Literatur: NCBI, 2020
DAFTAR PUSTAKA
Andrade, R. J, et al. 2019. EASL clinical practice guidelines: drug-induced liver
injury. Journal of hepatology, 70(6), 1222-1261.
Chen, M., Suzuki, A., Borlak, J., Andrade, R. J., & Lucena, M. I. 2015. Drug-
induced liver injury: Interactions between drug properties and host
factors. Journal of hepatology, 63(2), 503-514.

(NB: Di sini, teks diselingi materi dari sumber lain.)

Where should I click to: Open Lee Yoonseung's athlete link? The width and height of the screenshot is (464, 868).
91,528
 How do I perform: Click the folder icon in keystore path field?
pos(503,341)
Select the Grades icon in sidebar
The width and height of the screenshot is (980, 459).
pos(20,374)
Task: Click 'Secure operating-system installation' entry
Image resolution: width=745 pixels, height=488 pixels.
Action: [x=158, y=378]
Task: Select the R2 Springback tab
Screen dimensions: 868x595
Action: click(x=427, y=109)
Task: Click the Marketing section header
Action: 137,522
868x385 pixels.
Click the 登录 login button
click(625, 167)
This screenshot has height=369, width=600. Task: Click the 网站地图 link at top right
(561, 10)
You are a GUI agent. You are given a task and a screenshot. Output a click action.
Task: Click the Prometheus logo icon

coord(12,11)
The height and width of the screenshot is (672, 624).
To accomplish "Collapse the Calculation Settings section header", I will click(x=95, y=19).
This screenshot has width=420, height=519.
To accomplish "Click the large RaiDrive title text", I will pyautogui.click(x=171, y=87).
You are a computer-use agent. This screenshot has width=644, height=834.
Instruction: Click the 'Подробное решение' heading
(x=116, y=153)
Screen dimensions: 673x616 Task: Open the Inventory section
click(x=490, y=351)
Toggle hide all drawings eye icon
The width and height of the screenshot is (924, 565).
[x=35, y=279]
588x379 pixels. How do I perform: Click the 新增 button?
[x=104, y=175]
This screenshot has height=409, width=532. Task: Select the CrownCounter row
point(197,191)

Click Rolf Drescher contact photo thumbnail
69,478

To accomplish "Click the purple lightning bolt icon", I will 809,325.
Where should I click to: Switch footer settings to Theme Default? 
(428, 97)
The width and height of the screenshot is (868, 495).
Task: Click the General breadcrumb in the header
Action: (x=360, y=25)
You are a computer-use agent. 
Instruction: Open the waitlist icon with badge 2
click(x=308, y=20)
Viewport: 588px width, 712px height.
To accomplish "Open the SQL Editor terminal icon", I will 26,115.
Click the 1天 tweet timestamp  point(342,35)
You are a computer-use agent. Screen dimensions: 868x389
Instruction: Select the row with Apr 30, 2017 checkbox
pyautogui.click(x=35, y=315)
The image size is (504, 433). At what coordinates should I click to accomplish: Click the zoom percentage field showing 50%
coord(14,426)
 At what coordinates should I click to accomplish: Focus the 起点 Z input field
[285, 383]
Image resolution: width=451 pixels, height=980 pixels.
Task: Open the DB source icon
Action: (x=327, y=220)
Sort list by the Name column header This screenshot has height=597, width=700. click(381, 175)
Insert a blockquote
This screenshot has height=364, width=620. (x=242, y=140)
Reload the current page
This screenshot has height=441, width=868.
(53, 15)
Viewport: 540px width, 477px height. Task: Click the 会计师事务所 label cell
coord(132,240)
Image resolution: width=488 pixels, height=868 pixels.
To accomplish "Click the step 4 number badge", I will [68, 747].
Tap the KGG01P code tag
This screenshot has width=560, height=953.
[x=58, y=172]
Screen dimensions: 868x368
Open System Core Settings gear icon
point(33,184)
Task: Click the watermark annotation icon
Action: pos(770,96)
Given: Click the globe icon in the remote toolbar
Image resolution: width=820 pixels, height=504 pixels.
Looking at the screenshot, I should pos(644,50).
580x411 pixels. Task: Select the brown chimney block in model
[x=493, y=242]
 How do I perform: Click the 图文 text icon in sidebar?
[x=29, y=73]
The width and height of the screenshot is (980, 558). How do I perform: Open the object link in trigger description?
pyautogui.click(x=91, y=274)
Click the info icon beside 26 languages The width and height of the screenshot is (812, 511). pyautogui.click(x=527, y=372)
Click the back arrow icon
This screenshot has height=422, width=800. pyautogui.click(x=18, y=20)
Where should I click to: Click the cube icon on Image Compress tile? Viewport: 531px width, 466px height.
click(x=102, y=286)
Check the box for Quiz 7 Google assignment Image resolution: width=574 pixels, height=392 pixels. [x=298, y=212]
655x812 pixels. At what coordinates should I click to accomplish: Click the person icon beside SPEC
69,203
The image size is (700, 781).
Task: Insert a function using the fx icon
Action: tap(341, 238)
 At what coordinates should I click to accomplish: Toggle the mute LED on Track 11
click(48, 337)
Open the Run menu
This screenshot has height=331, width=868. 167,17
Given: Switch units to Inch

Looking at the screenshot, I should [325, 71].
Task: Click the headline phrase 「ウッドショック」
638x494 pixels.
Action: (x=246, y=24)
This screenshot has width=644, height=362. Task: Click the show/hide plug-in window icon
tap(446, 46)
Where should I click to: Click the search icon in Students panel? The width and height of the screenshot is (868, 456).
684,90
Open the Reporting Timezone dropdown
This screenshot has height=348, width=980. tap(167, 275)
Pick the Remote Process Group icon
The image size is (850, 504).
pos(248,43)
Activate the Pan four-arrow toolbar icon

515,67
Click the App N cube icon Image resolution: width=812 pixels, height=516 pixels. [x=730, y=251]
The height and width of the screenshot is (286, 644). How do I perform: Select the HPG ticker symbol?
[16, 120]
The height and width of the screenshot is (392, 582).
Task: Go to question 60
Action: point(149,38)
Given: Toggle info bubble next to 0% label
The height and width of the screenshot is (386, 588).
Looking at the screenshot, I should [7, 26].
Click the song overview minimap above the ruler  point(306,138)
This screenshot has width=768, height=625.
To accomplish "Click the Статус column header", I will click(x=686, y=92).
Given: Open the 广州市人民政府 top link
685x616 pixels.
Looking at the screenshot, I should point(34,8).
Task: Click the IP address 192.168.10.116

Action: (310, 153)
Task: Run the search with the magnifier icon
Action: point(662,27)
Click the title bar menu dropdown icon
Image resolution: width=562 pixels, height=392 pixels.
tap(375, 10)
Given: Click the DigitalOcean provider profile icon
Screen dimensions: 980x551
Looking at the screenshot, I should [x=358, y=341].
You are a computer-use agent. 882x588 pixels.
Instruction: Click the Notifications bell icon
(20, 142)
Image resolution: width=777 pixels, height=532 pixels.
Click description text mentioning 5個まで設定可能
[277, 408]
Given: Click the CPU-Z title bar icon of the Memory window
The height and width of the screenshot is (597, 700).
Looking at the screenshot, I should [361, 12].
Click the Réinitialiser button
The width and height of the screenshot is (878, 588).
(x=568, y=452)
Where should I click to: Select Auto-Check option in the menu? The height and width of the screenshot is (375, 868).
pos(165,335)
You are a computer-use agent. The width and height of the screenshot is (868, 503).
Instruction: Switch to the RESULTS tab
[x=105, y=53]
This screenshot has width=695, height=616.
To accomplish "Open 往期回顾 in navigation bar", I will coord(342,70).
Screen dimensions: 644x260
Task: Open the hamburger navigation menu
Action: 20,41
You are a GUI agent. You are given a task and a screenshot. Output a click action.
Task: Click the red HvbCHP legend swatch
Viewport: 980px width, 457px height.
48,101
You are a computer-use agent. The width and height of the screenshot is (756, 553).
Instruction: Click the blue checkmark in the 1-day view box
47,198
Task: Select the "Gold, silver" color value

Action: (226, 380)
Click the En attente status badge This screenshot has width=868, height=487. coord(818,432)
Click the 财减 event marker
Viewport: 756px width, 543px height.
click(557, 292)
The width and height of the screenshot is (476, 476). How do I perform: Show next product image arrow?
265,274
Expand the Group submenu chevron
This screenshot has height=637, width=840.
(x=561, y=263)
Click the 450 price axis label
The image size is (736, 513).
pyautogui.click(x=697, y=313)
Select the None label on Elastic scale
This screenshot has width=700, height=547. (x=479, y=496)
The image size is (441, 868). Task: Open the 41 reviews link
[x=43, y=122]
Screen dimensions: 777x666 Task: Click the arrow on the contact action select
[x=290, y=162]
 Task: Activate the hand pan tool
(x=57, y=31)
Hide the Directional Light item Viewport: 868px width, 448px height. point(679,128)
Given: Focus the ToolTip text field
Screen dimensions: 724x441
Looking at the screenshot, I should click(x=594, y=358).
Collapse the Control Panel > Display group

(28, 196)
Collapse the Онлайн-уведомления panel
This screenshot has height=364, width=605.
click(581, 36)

Dipiro, J. T., Talbert, R. L., Yee, G. C., Matzke, G. R., Wells, B. G., & Posey, L. M.
2020. Pharmacotherapy: a pathophysiologic approach, ed (pp. 145- 51).
McGraw-Hill Medical, New York.
Olechnowicz, J., Tinkov, A., Skalny, A., & Suliburska, J. 2018. Zinc status is
associated with inflammation, oxidative stress, lipid, and glucose metabolism.
The Journal of Physiological Sciences, 68(1), 19-31.